DETAILED DESCRIPTION OF PREFERRED EMBODIMENTS

[0040] According to an embodiment of the invention we discuss a user-friendly, interview-driven system for creating and displaying a multimedia production centered around a chosen subject or subjects. The subject can be a person, living or dead, fictitious or real; an animal; a cartoon; or an entity such as a company or other subjects that can be discussed across a time period. The subjects and uses for this system are limited only by a person's imagination. Some possible uses are in entertainment or as an educational tool. Since the system is easy to use, it could be used as an instructional aid in classrooms where children can use the system to create and display multimedia presentations about historical Figures. It could be implemented to pay tribute to someone, perhaps a deceased loved one. Another use would be to create a story about a couple to be presented as a wedding gift. In one embodiment of the invention, two separate timelines could be created which would “intersect” at a point in time to represent a wedding day.

[0041] A timeline is defined as a chronological listing of events. A timeline can be displayed horizontally or vertically. In the instant invention, the timeline is an organizational metaphor for grouping multimedia items related to events in a story. One aspect of the invention, the timeline maker, is an easy-to-use interface, geared for the individual with little or no computer expertise, which allows a user to create a story of a subject and enhance that story with a variety of multimedia tools. The story created by the timeline maker is output into a timeline file. A story, for purposes of this discussion, is a series of events that are preferably related in some way.

[0042] The timeline maker interacts with a user using a graphical user interface (GUI), called the “dashboard.” The dashboard is presented as a timeline in order to facilitate the arrangement of events in chronological order. The user first chooses a subject or subjects on which to base the story. Next, the user selects a beginning point for the story on the timeline by double-clicking on the timeline and entering the date or dates in the dialog box provided. The dashboard will automatically generate an end point on the timeline, which will be the current date. Once started in this manner, the dashboard will generate interview-driven GUIs in form of dialog boxes which guide the user in creating and enhancing parts of the story, known as “events.” The story could be about one subject, or possibly multiple subjects. The subject could be a person (real or fictitious), an animal or it could also be an entity such as a company. The story itself could span a lifetime, or a shorter time period, such as a vacation.

[0043] The story created in this manner can be as simple or as complex as the user desires. The dashboard has many built-in features which the user can choose as defaults. Assume that a user is creating a story about a subject born in the 1980s and would like to be reminded of songs from that time period to enhance the story. The user has several options, from allowing the dashboard to select from among pre-selected songs from that era (the default), to selecting music from a personal archive.

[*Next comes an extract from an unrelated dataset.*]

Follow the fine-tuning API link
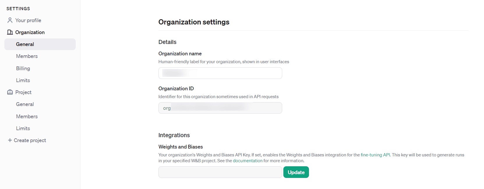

[0044] Just as a writer is rarely able to write a book in one sitting, it is unlikely that a user will be able to create a complete story in one sitting. The dashboard handles this by making it very easy to exit from and return to the timeline in order to create, modify and/or delete events in the story. The many GUIs are not only user-friendly, they are easy to exit, allowing for a user to quickly and easily finish part of the story, save it, and then return at a later time to work on the story. This feature makes this an attractive product for writers who may wish to start a story by recording events (scenes) and main characters on the timeline to sketch out a story, then over a period of time use the dashboard to add characters and events or “flesh out” (add detail to) the existing characters.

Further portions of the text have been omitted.